[The input]:
====

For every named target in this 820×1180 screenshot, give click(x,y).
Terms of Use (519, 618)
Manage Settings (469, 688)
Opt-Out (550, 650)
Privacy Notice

====

[Work to complete]: Each line of the material should be duplicated exactly, please.

[Result for this task]:
For every named target in this 820×1180 screenshot, give click(x,y).
Terms of Use (519, 618)
Manage Settings (469, 688)
Opt-Out (550, 650)
Privacy Notice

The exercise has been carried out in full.